Seattle's leftists have unleashed their Garbagestappo. Henceforth, Seattleistas who fail to sort their trash up to the high standards of the garbage man who serves their street will have a red flag attached to their rubbish bin. This scarlet letter of shame is meant to alert all of the neighbors that here lives a scallywag, a desperado and a ne'er-do-well. The owner of that garbage will be known in all the land as an environmental despoiler of the worst order. It's a bit like circulating those notices that warn that a sex offender has moved into the area. Although in some Seattle neighborhoods, the sex offender would probably be more welcome.

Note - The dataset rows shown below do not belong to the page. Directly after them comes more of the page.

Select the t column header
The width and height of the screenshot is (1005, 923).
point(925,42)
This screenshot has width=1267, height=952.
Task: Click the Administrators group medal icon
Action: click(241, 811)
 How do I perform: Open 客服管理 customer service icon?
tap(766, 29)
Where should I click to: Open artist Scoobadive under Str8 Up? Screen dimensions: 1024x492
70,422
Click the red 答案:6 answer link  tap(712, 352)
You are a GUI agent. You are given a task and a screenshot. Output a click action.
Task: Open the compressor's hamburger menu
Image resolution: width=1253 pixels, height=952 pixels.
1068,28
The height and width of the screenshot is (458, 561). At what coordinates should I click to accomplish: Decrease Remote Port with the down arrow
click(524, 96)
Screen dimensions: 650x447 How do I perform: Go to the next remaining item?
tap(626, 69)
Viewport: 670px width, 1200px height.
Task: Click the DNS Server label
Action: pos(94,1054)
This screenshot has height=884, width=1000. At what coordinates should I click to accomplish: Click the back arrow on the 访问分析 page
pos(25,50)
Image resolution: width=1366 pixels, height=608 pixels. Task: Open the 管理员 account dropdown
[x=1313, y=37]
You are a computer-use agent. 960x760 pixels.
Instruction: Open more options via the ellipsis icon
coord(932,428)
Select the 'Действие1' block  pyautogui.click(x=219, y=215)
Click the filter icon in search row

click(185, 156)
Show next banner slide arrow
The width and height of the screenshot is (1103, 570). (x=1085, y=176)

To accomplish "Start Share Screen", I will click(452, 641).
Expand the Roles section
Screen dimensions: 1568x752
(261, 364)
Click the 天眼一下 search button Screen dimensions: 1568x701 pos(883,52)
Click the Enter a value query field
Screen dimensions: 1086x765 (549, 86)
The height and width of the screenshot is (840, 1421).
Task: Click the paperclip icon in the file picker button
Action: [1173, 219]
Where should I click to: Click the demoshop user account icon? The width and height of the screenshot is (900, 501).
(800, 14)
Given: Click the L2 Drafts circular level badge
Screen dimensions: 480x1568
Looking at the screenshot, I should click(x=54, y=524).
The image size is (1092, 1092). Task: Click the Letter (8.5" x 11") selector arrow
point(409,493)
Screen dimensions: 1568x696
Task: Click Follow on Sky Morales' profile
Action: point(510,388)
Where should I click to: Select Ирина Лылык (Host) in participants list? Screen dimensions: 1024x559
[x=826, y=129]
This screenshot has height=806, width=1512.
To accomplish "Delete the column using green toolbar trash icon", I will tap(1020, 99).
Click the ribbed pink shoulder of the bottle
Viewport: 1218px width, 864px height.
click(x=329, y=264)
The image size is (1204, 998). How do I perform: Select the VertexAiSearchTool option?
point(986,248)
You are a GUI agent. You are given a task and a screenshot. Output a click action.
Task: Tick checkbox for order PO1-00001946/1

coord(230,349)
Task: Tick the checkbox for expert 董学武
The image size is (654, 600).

"I'm sure neighbors are going to see these on their other neighbors' cans," says Rodney Watkins, one of the moral enforcers who drives a garbage truck for one of Seattle's waste contractors, Recology Clean

Scapes. They don't slut shame in Seattle. They scrap shame. If you throw into your trash bin leftover food that the garbage man deems better suited to the compost heap, he can hang the red tag on you.
All your neighbors will start whispering: "Did you hear? John and Jane were caught tossing out an old Jello salad in their trash. And with a perfectly good compost bin nearby too!"

Suddenly, those invitations to backyard barbecues that you used to take for granted will dry up. Your social standing will suffer. Your kids will get laughed at on the playground. You'll lose your country club membership. You'll probably have to move somewhere else, change your name and start over.
But that's just the warning phase of the new law. In a few months, the garbage man can write you a ticket that comes with a fine. The fine's not much, only $1 per offense. But you know about camels that manage to sneak their nose under the tent flap.

I have often wondered how the left reconciles its hatred of the police with its love of the police state. In a police state, there are government enforcers for just about everything. In Washington, not even cake decorators or florists are left alone. And in Seattle, the police state has gained a new division - the refuse technician. If you offend his environmentalist sensibilities, then he has the authority to mete out punishment.
"Right now, I'm tagging probably every fifth can," Watkins told Seattle public radio station KUOW. "I don't know if that's just the holidays, or the fact that I'm actually paying a lot more attention."
After raising the lid on one garbage can, he lamented to the reporter, "You can see all the oranges and coffee grounds. All that makes great compost. You can put that in your compost bin and buy it back next year in a bag and put it in your garden."

For some reason, I'm reminded of a classic scene from the movie, "Fight Club." Brad Pitt rummages through dumpsters behind liposuction clinics to retrieve plastic bags filled with discarded human blubber that he processes into boutique soaps. He then markets those soaps to high-priced bath stores for $20 per bar and marvels at what the customer must be paying.

"We were selling rich women their own fat [rear ends] back to them."

Watkins was especially offended when he found an entire red velvet cake in one waste container. KUOW described him as "disheartened" at the discovery.

Oh the heartbreak of the professional environmental moral exhibitionist!

Frankly, I'd be a little disheartened myself if it were my job to inspect everyone's garbage can for half-eaten hamburgers, banana peels and that forgotten pizza slice that shuffled its way to the back of the refrigerator where it remained for weeks until it molded over.

Pressuring citizens to sort their garbage is nothing new in the Meccas of liberalism. San Francisco has been mulling over similar laws for years. Last year, Massachusetts banned unsorted garbage from large institutions from its landfills. Henceforth, cafeterias, hospitals and grocery stores must divert their food waste to composting facilities, animal feed or, if it is still wholesome, to human consumption.

Americans do throw away an awful lot of food. In fact, of all the food harvested in this country, only about 60 percent is actually consumed. The rest is discarded or spoils. And we should look for a solution.

But leftists never let an opportunity to expand the police state go to waste.